Exercise instructions:
Nothing but the lines from the one containing "Given: Click the masked officer in the vest" through the last line of the records belongs in the answer, copied exactly and with the pictures left out.

Records shown:
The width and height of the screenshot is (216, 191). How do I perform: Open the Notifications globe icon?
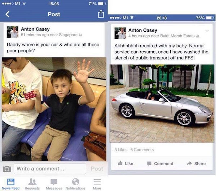click(x=76, y=182)
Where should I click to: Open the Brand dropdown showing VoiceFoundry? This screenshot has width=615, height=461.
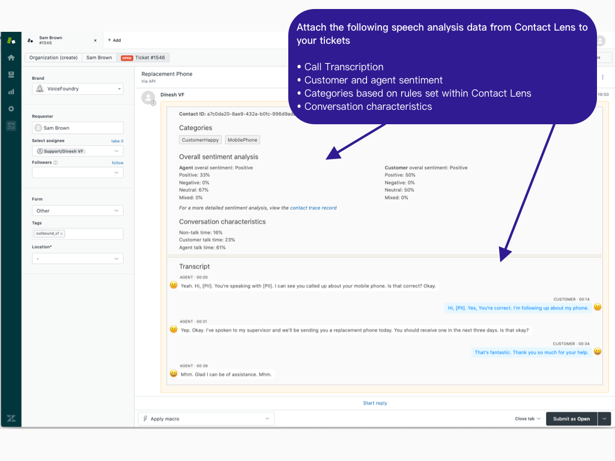pos(77,88)
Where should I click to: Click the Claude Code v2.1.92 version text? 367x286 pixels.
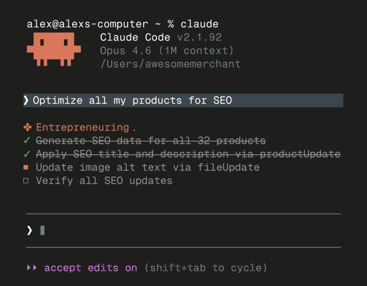click(x=161, y=37)
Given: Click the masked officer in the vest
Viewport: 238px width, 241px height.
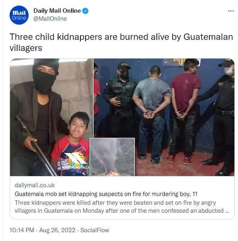Looking at the screenshot, I should click(x=120, y=98).
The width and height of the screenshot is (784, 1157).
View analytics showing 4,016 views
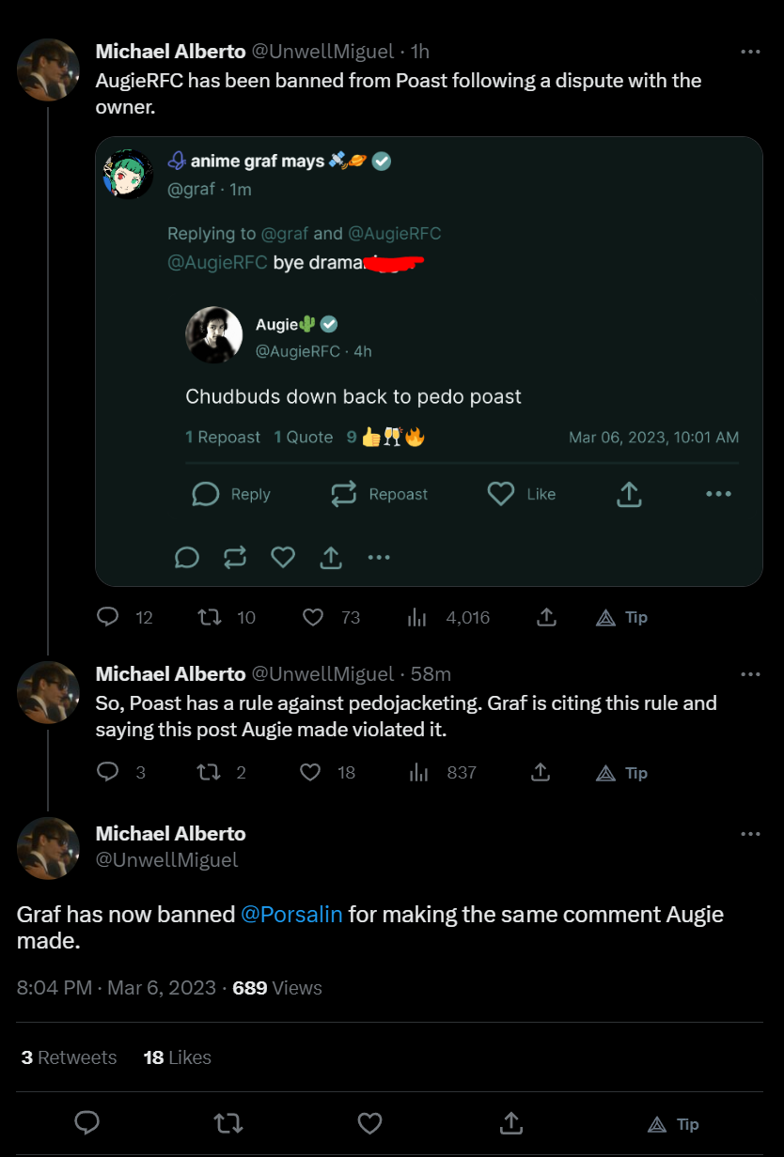click(417, 617)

Completed task:
Given: Click the masked officer in the vest
Viewport: 238px width, 241px height.
Looking at the screenshot, I should click(x=120, y=98).
The width and height of the screenshot is (784, 1157).
View analytics showing 4,016 views
click(417, 617)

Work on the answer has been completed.